In this essay, I investigate how Korean Children’s Choirs that toured the United States in the 1950s and 1960s helped rewrite America’s relationship with Korea and Asia more broadly. I situate the choristers within the context of transnational adoption to explore the political stakes of the Korean child during the early Cold War. On the heels of the costly Korean War, the young performers represented the democratic possibilities of Korea, thereby justifying US intervention, past and present. For the South Korean government, the choirs were among several carefully crafted cultural productions sent to the United States in an attempt to replace existing conceptions of an impoverished Korea with images of resiliency and capability—critical attributes of a nation seeking sovereignty. Yet while the political agendas of each government remained clear, the children’s choirs also set in motion interpersonal relationships that tied Americans to Koreans in new ways. For the first time on a large scale, Americans saw Korean children in an American context, a juxtaposition that deepened sentimental connections and allowed many to imagine what it might be like to have the children in the United States permanently.
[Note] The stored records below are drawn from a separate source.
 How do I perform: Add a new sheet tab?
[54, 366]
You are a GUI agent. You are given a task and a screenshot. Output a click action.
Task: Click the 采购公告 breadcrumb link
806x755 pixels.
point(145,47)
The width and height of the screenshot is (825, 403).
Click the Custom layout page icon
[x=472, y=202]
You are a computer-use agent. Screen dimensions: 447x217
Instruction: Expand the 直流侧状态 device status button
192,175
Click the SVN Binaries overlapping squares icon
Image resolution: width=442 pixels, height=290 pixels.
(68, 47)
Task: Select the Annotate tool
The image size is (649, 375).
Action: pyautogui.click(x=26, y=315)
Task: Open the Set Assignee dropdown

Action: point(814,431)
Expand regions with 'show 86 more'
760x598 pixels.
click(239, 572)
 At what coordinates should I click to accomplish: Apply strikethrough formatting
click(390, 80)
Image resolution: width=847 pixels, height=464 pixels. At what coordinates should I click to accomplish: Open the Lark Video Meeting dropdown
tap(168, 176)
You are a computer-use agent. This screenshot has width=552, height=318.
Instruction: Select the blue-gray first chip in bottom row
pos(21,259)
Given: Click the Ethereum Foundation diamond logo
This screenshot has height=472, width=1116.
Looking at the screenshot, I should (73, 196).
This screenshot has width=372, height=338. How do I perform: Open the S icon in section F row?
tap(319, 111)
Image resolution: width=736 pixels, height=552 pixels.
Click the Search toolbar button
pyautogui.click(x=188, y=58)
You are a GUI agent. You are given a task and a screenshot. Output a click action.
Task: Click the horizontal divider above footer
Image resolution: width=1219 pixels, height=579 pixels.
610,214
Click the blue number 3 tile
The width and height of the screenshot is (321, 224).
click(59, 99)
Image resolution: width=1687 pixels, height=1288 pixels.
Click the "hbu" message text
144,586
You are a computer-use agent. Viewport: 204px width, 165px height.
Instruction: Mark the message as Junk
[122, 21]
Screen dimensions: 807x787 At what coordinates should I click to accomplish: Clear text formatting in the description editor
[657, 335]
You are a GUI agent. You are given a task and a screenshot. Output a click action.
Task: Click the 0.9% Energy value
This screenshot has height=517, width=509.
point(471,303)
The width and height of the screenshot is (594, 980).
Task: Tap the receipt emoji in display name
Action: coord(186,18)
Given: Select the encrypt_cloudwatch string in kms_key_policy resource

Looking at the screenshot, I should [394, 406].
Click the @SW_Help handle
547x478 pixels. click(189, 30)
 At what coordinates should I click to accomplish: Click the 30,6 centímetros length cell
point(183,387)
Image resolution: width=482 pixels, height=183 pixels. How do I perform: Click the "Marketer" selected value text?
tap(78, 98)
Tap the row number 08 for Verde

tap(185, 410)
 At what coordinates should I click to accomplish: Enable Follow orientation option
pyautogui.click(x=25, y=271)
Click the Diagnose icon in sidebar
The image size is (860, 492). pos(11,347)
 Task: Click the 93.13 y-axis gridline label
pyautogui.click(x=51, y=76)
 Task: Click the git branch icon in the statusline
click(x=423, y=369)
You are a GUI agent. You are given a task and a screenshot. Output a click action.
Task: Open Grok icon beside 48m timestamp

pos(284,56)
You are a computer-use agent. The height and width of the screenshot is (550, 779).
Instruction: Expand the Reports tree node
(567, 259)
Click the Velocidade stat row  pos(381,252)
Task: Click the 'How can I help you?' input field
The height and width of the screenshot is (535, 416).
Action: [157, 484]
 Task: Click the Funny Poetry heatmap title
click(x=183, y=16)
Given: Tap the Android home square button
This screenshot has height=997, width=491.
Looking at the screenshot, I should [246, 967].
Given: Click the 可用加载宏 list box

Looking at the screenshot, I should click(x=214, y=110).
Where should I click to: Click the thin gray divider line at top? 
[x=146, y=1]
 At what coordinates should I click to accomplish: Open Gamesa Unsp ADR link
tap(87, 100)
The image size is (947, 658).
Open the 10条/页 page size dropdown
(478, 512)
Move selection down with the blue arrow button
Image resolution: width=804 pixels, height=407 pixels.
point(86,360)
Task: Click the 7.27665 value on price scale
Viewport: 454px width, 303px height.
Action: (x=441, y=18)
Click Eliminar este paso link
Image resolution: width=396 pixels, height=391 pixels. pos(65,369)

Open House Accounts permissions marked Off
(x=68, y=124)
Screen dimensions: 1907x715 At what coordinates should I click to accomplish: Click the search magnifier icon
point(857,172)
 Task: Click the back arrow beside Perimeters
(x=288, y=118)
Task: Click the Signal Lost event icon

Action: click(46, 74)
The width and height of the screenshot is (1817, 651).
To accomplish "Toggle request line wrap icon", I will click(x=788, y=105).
This chapter examines the relationship between Americans and Korean women, both real and imagined. It begins in 1945 in South Korea with US militarized prostitution and its effects on Korean women. From assaults to regularization intended to protect US servicemen (but not Korean women) from sexually transmitted disease to US military efforts to prevent its men from marrying Korean nationals, the first part of the chapter establishes the uneven parameters placed upon Korean women. The chapter then moves to the United States to consider the cultural efforts made to uncouple the association between Korean prostitutes and brides. The chapter argues that US media’s hyper-focus on the purportedly docile (and, with US-occupied Japan a democratic stronghold in the Pacific, politically safe) Japanese bride supplanted an acknowledgment of Korean brides who arrived concurrently. It then looks to the popular singing, dancing, and instrument-playing Korean Kim Sisters, who through their celebrity and contained sexuality offered a safe alternative to the fraught figure of the Korean war bride. From military control to media representation, the chapter addresses how Americans tried to manage Korean women and how Korean women attempted to find security and autonomy amidst these pressures.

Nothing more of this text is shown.